Peter’s final separation from Neta is both difficult and convenient for him. The emptiness in his boring life instantly vacates after linking up with her during one of her book chats. Their love returns spontaneously, and he takes her to his mother as part of his preparation to marry her. This brings us to the part of the plot twist in the book that I don’t find believable. The recognition of Neta by Peter’s mother’s friend, Toy Woman, as a familiar face because she has two encounters with Edna Okoye, Neta’s mother, a decade earlier, is an extraordinary memory that appears perfectly illogical to me. The realisation that Neta is an Okoye, daughter of a man who killed Peter’s father and subjects them to hardship, largely depending on the generosity of the Sweets, their family friends, to make ends meet, ignites his mother’s opposition to the relationship.
The novel explores the downside of both having a career for a woman and not having one. Peter has a caring mother whose lack of a job and career plunges their family into financial struggles following the death of his father. Neta, on the other hand, has a mother consumed by her career. The death of her father doesn’t alter anything in her life related to provisions, but she suffers abuse propelled by her mother’s lack of care. Life is indeed complex.
Acting on the advice of her therapist, Neta confesses her incestuous past to Peter.
Amid the chaos of handling his mother’s opposition to marrying Neta and the revelation of her past to him, Peter’s childhood love, Anita Sweets, returns from the US after fifteen years there. He turns to her and ends his chapter with Neta, who desperately wants him. The third love triangle in the book.
Jeta’s release from prison marks the beginning of a fresh problem for Neta to deal with. She accommodates him in her apartment, which he soon turns into a prison for her. He refuses to work and move to another place despite his sister’s offer to pay for the rent. He is still adamant about his love for her and his desire to continue the incest. He would stay home all day with the two friends he made from the prison and do nothing other than smoke and eat her food.
Neta stops cooking as a strategy to get her twin brother to return to reason and responsibility, to work as a man and get his life back on track. Ever Obi begins the closure of this book with a drama before unleashing on readers a haunting trauma. Neta returns home to feed her parrot only to discover that it has been slaughtered, cooked, and eaten by Jeta and his friends. When she complains, their response infuriates her. She asks Jeta to leave her apartment. This creates an altercation that culminates in him and his friends taking turns on her. This part of the book breaks me severely.
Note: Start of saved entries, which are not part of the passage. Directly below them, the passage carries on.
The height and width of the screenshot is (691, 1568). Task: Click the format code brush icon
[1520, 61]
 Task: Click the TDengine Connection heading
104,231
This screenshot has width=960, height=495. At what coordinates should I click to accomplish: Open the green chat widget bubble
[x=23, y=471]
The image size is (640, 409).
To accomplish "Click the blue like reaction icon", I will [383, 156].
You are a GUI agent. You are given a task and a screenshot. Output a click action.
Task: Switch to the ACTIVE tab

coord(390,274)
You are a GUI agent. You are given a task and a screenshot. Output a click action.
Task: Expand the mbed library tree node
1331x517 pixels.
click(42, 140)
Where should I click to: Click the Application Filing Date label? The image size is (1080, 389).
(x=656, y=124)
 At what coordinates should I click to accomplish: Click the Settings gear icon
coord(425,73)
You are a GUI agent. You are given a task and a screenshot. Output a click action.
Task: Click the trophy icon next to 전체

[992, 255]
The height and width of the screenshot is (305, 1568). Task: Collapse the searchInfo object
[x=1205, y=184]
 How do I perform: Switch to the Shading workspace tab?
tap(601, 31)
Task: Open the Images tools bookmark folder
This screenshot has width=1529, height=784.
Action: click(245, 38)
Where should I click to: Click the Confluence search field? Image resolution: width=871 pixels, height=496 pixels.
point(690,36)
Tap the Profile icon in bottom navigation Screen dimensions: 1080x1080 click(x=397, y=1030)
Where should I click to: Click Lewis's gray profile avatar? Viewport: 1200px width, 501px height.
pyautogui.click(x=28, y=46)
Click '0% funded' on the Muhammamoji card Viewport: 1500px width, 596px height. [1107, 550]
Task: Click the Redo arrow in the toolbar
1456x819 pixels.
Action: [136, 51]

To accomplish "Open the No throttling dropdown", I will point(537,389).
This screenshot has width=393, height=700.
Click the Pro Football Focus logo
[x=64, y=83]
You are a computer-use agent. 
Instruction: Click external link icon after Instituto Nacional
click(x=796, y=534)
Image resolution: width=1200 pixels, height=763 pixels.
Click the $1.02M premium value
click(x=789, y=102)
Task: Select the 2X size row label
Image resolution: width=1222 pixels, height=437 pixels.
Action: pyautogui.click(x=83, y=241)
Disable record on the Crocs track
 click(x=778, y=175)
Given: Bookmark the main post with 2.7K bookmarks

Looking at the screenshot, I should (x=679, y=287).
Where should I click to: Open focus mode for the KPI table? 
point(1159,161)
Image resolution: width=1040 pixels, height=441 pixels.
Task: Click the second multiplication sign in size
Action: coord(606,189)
Neta’s initial plan after the gang rape on her is to pack and leave the apartment for her brother and his friends to yet again run from her problem. But seeing rat poison under her bed offers her the cue on what to do next. Narcotics are really bad for humans. If not smokers of Indian hemp, who accepts a food without a suspicion from the woman he beat and raped the previous day?
I appreciate the book for educating me on PEP (Post-Exposure Prophylaxis), the emergency medication taken after potential exposure to HIV to prevent infection. It is something I had no prior knowledge of before reading the book.
The book pays tribute to some of the things that Ever Obi holds dearly, like Enyimba FC (the football club of his city), literature, and his Alma mater, Unizik. The prose is lyrical, and the storyline is captivating from the first page. A truly memorable read.